• [ABOUT THIS TASK] In the entries below, begin at the line that has "Vote Bullish in community sentiment" and stop after the line that has "You are a computer-use"; output those lines exactly, leaving out pictures.

• [Saved entries]
■ ■ ■ ■ ■ ■ ■

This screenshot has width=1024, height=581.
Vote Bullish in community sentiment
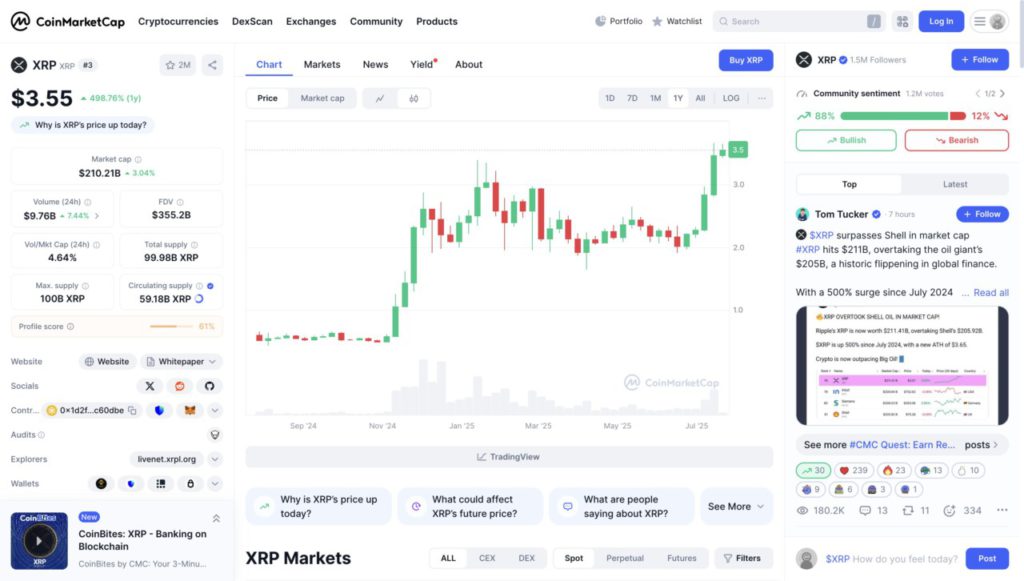pos(845,140)
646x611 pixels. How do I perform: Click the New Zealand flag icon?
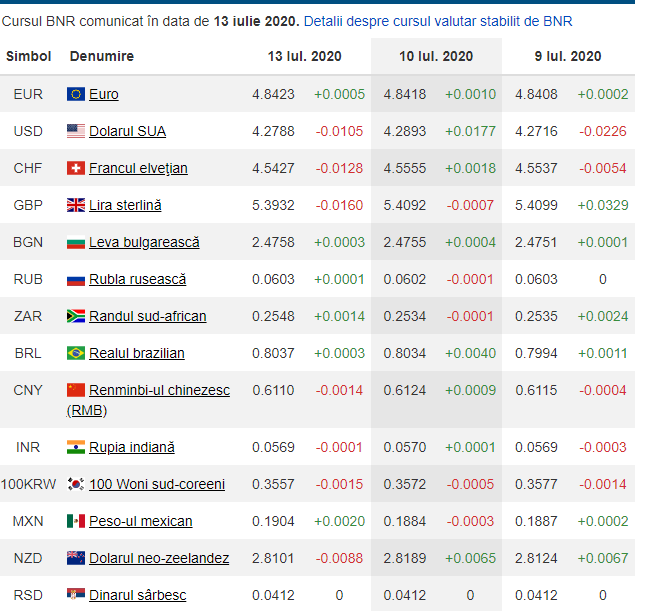coord(76,558)
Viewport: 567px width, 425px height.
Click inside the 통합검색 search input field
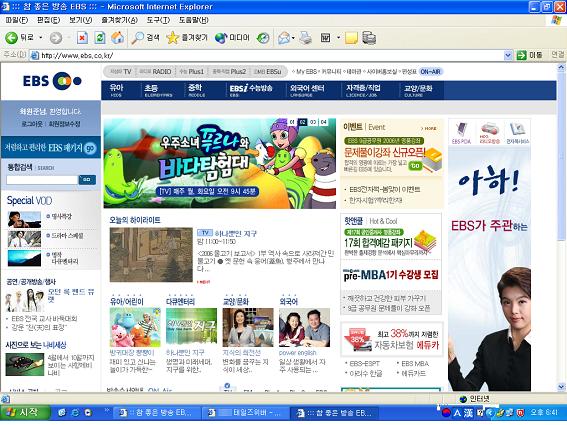point(42,180)
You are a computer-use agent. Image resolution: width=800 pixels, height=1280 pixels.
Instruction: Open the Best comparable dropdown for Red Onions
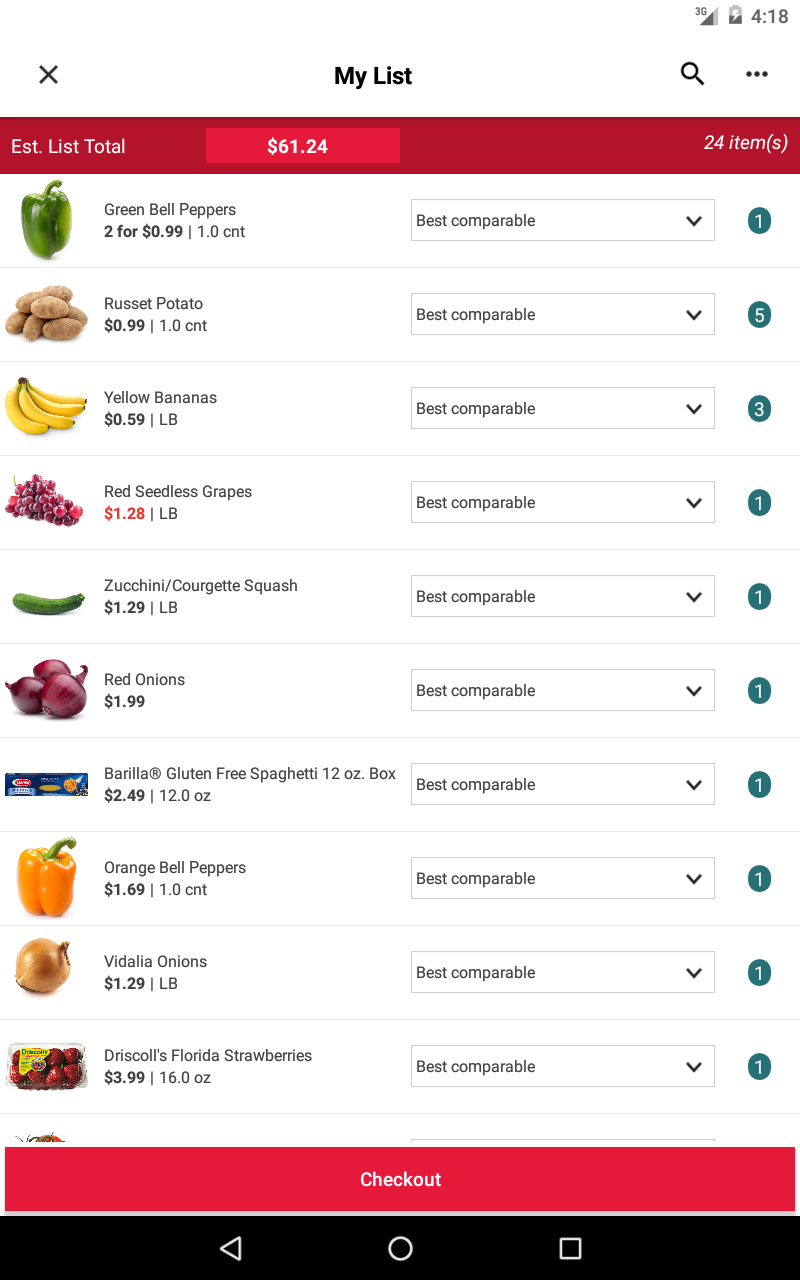point(563,690)
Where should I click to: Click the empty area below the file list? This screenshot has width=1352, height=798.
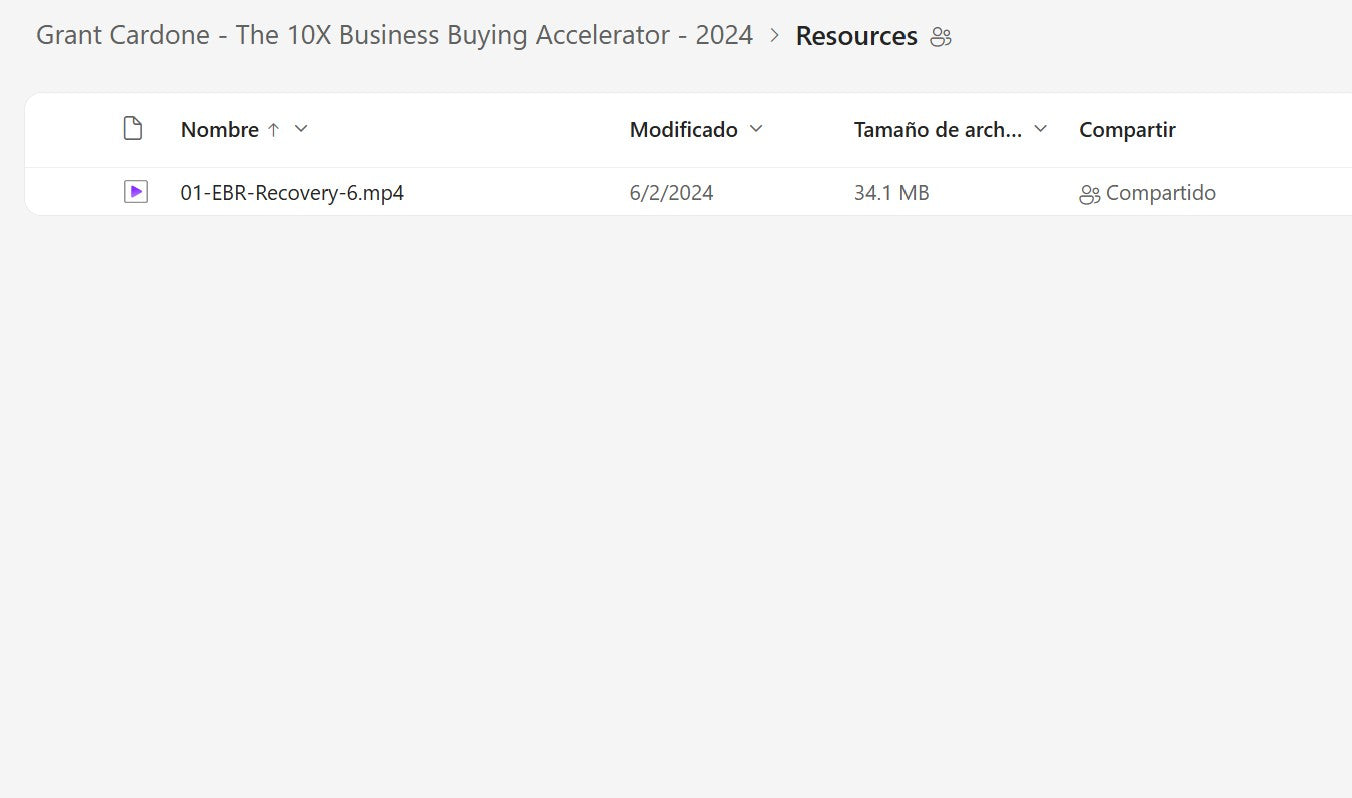tap(676, 500)
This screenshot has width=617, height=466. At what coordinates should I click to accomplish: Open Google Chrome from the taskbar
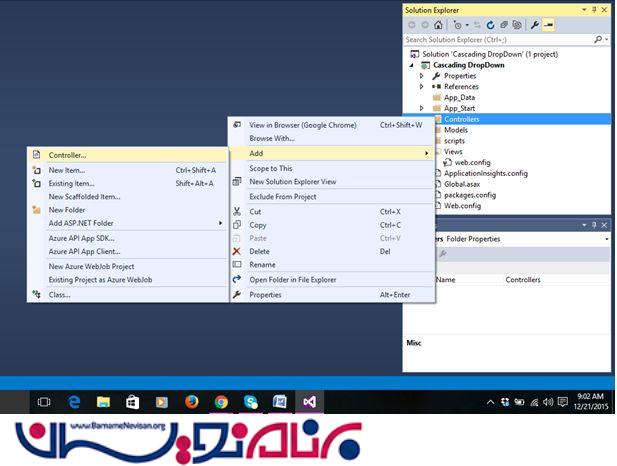[x=221, y=401]
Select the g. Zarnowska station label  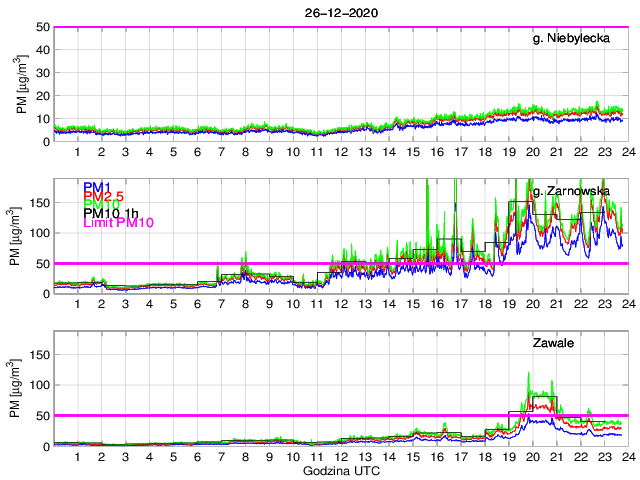(571, 191)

■ ■ ■ ■ ■ ■ ■

• [RESULT OF THE TASK]
Vote Bullish in community sentiment
pos(845,140)
646x611 pixels. How do I perform: Click the New Zealand flag icon?
coord(76,558)
Viewport: 567px width, 425px height.
Click inside the 통합검색 search input field
point(42,180)
You are a computer-use agent. Image resolution: width=800 pixels, height=1280 pixels.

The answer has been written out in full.